This pattern is used less frequently, but it can have a dramatic impact on performance, as it can significantly optimize the behavior of queries, by requesting only a relevant subset of data by specifying the fields that shall be included in the returned objects. An example is:

import { ProjectionParams } from "pip-services3-commons-nodex";

let projection = new ProjectionParams(['field1', 'field2']);

let page = await client.getMyObjects(filter, sorting, paging, projection);

using PipServices3.Commons.Data;

var projection = new ProjectionParams(new string[] { "field1", "field2" });

var page = await client.getMyObjects(filter, sorting, paging, projection);

projection := NewProjectionParamsFromStrings(([]string{"field1", "field2"});
page := client.GetMyObjects(filter, sorting, paging, projection);

import 'package:pip_services3_commons/pip_services3_commons.dart';

var projection = ProjectionParams(['field1', 'field2']);

var page = await client.getMyObjects(filter, sorting, paging, projection);

from pip_services3_commons.data import ProjectionParams

projection = ProjectionParams(['field1', 'field2'])
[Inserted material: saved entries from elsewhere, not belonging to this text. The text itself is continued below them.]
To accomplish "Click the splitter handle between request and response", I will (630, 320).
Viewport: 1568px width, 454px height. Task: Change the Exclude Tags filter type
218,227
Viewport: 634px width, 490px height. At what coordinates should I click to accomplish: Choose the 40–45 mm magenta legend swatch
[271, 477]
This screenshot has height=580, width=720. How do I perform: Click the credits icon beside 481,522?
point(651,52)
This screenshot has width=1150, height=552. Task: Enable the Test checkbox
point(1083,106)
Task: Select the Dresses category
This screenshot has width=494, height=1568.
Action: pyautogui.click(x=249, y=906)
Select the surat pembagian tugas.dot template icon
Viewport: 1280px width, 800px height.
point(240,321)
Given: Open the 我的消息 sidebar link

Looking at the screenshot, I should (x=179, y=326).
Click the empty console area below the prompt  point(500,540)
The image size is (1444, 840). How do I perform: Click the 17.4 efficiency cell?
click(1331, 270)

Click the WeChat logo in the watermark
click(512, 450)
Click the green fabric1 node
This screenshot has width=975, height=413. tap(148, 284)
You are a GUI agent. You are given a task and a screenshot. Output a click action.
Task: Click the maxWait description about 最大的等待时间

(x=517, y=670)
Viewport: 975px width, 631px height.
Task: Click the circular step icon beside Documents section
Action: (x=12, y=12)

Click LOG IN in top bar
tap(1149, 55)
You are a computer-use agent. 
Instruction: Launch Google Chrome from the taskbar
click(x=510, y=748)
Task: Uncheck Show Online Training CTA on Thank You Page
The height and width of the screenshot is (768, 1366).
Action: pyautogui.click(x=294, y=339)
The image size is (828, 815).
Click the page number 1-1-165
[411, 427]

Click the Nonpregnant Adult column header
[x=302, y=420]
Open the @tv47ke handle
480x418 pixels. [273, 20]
page = client.getMyObjects(filter, sorting, paging, projection)

Not available

The returned objects may be of the same type as the original data, with null fields excluded by the projection, or it may consist of dynamic data types containing only the requested fields.

Random Data

In some function test scenarios, and especially in non-functional tests, developers get to create random, yet realistic data sets. To support that, Pip.Services includes a random package in the commons module that contains the following helper classes:

  • RandomString: Random generator for string values.
  • RandomText: Random generator for various text types such as names, addresses or phone numbers.
  • RandomBoolean: Random generator for Boolean values.
  • RandomInteger: Random generator for integer values.
  • RandomFloat: Random generator for float values.
  • RandomDouble: Random generator for double values.
  • RandomDateTime: Random generator for DateTime time values.
  • RandomArray: Random generator for array objects.